Lucas is small for his age, inhabits a world of his own making, and mumbles. When coaxed out of his imaginary world and into the real one, however, he makes ridiculously definitive, adult statements about it, which I suppose compensates him for the appalling uncertainties of his infancy. ‘Can you make it a month, please?’ I said. Lucas easily slipped his hand out of the manacle and glided away to inspect a foot-high model of Notre Dame cathedral made of spent matches.
The officer hadn’t yet finished whetting our appetites for what lay ahead. Now he set aside the heavy cuffs and came at Oscar with a sword. And what a sword. The no-frills design combined practicality with maximum brutality. It was short — about 18 inches long — with a slightly curved blade and a knuckle guard. Standard issue, said the warder, for his mid-19th-century predecessor. He diverted the point away from Oscar’s sparrow chest and handed the sword over. ‘Notice the material covering the grip?’ he said. ‘What do you think it is?’

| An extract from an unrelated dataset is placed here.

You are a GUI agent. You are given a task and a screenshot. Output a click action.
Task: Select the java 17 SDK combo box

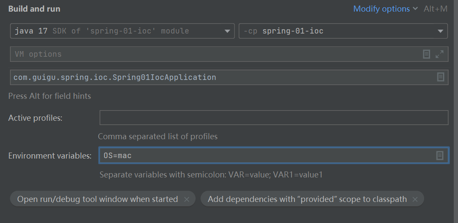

Lucas wandered back and the three of us examined the grip. Whatever it was, it was rather beautiful. We gave up, we said. ‘Shark skin,’ he said proudly. ‘Blood is slippery. Shark skin gives the best grip when it’s flowing. Now then. What else tells you that this sword was meant for business?’
We shook our heads.
‘See this groove running the length of the blade? It’s called the blood gutter.’ He reclaimed his sword, ran his finger lovingly along the groove then viciously thrust the blade into an imaginary opponent’s chest, where it stuck fast, unbalancing him and making him topple forward. ‘See? Now I’m vulnerable to a counter blow. And that’s what happens when your sword hasn’t got a blood gutter.’ He stepped back and struck again at his imaginary assailant, this time with balance and composure, stabbing him repeatedly. ‘See? The blood gutter breaks the vacuum and I can slip the blade in and out with ease.’ My grandson and his cousin, who must have machine-gunned hundreds of thousands of their video game enemies to kingdom come, nodded obediently; thankful perhaps that violence these days comes with a screen between it and the observer.
Before he let us pass, the officer drew our attention to a small wooden board with changeable numbers. Today’s number was 624. ‘That’s how many prisoners there are in Dartmoor Prison as from this morning,’ he said. ‘Men and women?’ said Oscar. (Admirable question, I thought.) ‘All men,’ said the warder. ‘Category C: non-violent, white collar, sex offenders.’ Wondering whether this was a single criminal category or three separate ones, we wandered in.
Dartmoor Prison was built in 1809 by and for French and American prisoners of war, then closed, then reopened in 1850 as a gaol for the natives. The initial intake, combed from the nation’s existing prisons, comprised mainly invalids, imbeciles, and one-armed and one-legged men. Initially these were kept in individual cells made of cast-iron. To find oneself in a cast-iron cell, in a granite prison, in the middle of Dartmoor, with only one leg, it must have been difficult to retain one’s sense of humor, I imagine.
Our first stop was the museum’s collection of confiscated home-made knives. This interested all three of us, I think because the desperation of the makers was apparent in the utilitarian nature of the designs and the clumsiness of the execution. The exception was a sleek dagger made entirely from matchsticks and varnish which was also pleasing to look at. But Oscar’s mind was elsewhere, previously arrested not by the savage implications of the sharkskin sword grip or the blood gutter, or by the comedic, bloodthirsty relish of the prison officer, but by something graver. ‘But why are they all men?’ he said, finally.